Pour l’instant, la loi britannique de 1986 sur les animaux (procédures scientifiques) est la loi la plus stricte régissant les animaux de recherche dans le monde. C'est quelque chose dont il faut être fier. La plupart des recherches sont menées en utilisant les «trois R». Ces principes de «réduction», «raffinement» et «remplacement» ont été initiés en 1959 par deux scientifiques britanniques, William Russell et Rex Burch. Ils sont devenus la norme pour minimiser l'utilisation des animaux et toute souffrance associée.

Pourtant, la recherche animale est en fait en croissance plutôt qu'en déclin. Les nouvelles technologies d’édition de gènes nous permettent de modifier le système immunitaire d’un animal afin qu’il ressemble plus au nôtre, ce qui en fait un meilleur modèle de recherche qu’il ne le serait naturellement. Cela a sapé le mouvement vers le remplacement. Et cette pandémie a également intensifié la demande.

Il existe de nouvelles initiatives, comme le Center for Contemporary Sciences, dirigé par les scientifiques Aysha Akhtar et Jarrod Bailey, mis en place pour explorer des méthodes humaines de pointe : le modèle «humain sur puce», par exemple. Essentiellement, un organe humain est utilisé pour produire une micro-version de lui-même sur laquelle des tests peuvent être effectués. C’est une technologie passionnante, mais nous n’en sommes pas encore au stade de la substitution.

Ce moment de l'histoire a suscité une réévaluation de notre relation au reste de la nature, notamment parce que les origines de cette pandémie, d'une manière ou d'une autre, résident dans notre utilisation invasive d'autres animaux et de leurs habitats. Dans le même temps, au cours du siècle dernier, l'utilisation d'animaux dans des tests biomédicaux a considérablement réduit le nombre de décès dus à des épidémies. Quarante ans de recherche sur des singes, des rats et des souris ont conduit au vaccin antipoliomyélitique dans les années 1950, qui a sauvé des millions de vies. Ensuite, il y a eu le vaccin contre la tuberculose. Le vaccin contre la grippe. Pour le dire franchement, d'innombrables animaux ont donné leur vie pour sauver la nôtre.
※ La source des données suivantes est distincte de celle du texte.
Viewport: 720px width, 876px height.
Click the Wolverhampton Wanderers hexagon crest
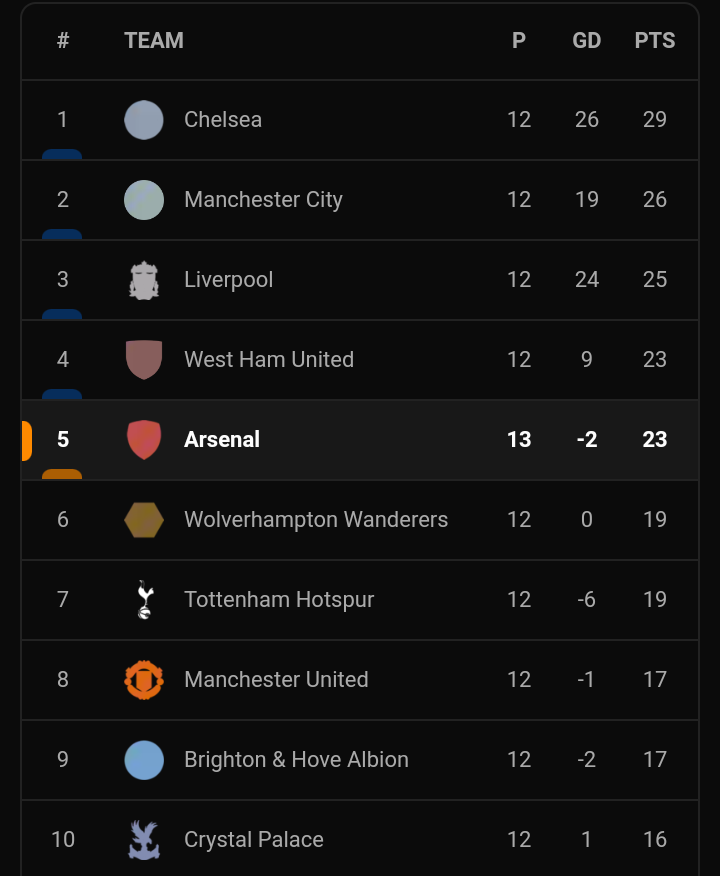144,520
Le 12 mai, le gouvernement britannique a lancé son plan d'action pour «renforcer sa position de champion mondial des droits des animaux». La clé de ceci est la reconnaissance par la loi de la sensibilité des autres animaux. C’est une décision positive. Mais le plan actuel est inégal dans sa justification et silencieux sur un certain nombre de fronts, y compris l'expérimentation animale.

Reconnaître les animaux qui ont joué un rôle dans les vaccins et les traitements vitaux du Covid-19 ne signifie pas prendre position pour ou contre leur utilisation continue dans la recherche. C'est plutôt accepter qu'il y a quelque chose de mal à obscurcir ou oublier leur part et le prix qu'ils paient. Les partisans tout autant que les opposants à l'expérimentation animale devraient reconnaître l'ampleur de leur rôle. Ce serait la marque d'une société consciencieuse - et reconnaissante.